An examination of the effect of the TESS extended mission on southern hemisphere monotransits
Benjamin F. Cooke (1, 2), Don Pollacco (1, 2), Daniel Bayliss, (1, 2) ((1) Department of Physics University of Warwick UK, (2) Centre for, Exoplanets, Habitability University of Warwick UK)

TL;DR
This study simulates how the extended TESS mission will increase the detection and characterization of monotransiting exoplanets in the southern hemisphere, highlighting the potential for improved period constraints.
Contribution
It provides updated predictions on monotransit detections and their re-observation rates with the extended TESS mission, including implications for period estimation.
Findings
Approximately 339 monotransits predicted in Year 1.
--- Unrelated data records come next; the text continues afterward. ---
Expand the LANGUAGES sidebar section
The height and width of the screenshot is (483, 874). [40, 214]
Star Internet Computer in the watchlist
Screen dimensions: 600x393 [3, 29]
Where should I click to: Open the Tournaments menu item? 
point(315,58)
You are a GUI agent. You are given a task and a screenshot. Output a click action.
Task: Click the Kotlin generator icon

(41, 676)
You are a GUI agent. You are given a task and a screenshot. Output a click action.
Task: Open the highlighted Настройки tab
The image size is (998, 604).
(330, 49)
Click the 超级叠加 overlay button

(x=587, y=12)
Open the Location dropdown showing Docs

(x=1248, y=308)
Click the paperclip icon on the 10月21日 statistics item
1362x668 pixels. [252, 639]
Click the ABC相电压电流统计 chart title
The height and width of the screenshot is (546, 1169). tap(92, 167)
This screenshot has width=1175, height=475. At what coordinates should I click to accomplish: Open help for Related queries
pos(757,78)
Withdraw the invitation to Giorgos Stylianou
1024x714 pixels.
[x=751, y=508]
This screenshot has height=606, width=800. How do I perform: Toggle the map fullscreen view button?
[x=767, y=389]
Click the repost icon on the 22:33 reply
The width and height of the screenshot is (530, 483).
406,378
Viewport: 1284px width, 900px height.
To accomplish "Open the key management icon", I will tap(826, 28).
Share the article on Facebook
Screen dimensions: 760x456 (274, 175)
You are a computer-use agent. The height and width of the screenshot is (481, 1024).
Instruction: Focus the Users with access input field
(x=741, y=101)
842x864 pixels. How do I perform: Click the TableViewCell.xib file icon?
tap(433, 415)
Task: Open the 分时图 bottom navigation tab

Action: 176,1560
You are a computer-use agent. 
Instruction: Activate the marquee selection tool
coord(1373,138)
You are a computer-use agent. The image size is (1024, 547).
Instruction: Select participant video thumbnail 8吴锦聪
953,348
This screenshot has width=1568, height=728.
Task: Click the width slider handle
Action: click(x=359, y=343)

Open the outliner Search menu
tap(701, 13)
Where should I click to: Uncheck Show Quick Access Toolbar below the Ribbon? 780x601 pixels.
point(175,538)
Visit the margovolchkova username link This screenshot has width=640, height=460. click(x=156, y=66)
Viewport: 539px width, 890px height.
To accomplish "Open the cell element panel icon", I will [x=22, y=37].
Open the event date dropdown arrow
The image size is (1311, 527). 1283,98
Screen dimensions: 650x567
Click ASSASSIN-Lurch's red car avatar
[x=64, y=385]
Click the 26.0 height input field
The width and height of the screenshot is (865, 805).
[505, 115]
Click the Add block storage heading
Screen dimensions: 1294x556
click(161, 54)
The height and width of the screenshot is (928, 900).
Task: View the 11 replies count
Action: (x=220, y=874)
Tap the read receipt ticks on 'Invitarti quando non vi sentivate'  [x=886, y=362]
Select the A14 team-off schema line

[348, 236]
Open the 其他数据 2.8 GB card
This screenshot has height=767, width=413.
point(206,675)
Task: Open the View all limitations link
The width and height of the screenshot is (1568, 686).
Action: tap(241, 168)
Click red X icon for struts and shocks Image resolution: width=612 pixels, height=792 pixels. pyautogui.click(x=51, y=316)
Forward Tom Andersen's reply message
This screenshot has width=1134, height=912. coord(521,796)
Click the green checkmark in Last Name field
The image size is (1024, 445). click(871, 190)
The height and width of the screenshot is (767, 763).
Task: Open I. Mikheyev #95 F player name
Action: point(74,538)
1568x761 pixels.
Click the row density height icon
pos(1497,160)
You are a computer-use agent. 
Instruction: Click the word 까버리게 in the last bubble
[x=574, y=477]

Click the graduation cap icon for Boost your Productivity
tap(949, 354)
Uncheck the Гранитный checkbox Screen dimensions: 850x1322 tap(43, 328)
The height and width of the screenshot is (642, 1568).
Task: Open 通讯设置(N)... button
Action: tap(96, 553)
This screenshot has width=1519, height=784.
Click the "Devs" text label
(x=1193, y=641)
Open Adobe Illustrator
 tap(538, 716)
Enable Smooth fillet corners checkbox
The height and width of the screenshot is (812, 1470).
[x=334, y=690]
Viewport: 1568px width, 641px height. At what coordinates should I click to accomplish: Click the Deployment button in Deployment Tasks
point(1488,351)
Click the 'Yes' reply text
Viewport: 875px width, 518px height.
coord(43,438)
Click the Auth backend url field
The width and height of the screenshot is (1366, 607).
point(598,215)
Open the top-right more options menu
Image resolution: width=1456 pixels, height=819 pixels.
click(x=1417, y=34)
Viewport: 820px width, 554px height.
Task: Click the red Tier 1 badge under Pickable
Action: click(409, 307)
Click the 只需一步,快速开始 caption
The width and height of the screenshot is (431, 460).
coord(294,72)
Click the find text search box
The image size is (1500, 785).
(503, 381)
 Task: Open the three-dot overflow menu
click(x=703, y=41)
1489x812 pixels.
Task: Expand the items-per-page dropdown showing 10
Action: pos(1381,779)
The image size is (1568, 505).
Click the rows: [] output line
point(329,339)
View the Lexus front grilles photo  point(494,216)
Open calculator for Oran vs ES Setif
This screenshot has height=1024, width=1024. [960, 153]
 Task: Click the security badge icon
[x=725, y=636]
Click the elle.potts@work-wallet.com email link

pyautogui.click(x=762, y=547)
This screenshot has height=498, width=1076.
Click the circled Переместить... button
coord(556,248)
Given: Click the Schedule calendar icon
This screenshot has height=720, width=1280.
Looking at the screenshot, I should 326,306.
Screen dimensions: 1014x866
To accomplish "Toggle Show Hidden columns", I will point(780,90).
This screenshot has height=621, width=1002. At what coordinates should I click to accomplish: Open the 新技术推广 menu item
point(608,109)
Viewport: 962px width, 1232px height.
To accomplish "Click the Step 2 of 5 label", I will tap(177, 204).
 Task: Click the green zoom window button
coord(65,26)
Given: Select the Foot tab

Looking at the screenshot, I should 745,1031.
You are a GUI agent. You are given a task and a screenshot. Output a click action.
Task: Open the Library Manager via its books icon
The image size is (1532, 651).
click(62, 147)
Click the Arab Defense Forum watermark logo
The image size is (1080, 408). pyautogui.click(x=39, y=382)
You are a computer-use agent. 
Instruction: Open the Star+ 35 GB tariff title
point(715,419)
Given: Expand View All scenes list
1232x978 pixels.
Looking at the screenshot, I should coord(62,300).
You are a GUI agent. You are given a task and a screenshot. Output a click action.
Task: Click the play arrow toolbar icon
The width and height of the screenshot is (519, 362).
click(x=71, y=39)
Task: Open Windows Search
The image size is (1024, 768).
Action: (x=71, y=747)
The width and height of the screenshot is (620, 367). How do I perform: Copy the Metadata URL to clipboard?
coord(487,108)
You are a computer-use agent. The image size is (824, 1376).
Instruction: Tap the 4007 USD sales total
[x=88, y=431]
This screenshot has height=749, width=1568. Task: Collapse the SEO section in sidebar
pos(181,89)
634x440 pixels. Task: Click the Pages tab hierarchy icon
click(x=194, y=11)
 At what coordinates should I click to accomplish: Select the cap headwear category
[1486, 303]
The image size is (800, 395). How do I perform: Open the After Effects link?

About 80% of Year 1 monotransits will transit again in Year 4.
Total of 149 monotransits from combined Year 1 and Year 4 data.
Abstract
Context: NASA recently announced an extended mission for TESS. As a result it is expected that the southern ecliptic hemisphere will be re-observed approximately two years after the initial survey. Aims: We aim to explore how TESS re-observing the southern ecliptic hemisphere will impact the number and distribution of mono-transits discovered during the first year of observations. This simulation will be able to be scaled to any future TESS re-observations. Methods: We carry out an updated simulation of TESS detections in the southern ecliptic hemisphere. This simulation includes realistic Sector window-functions based on the first 11 sectors of SPOC 2 min SAP lightcurves. We then extend this simulation to cover the expected Year 4 of the mission when TESS will re-observed the southern ecliptic fields. For recovered monotransits we also look at the possibility of predicting the period…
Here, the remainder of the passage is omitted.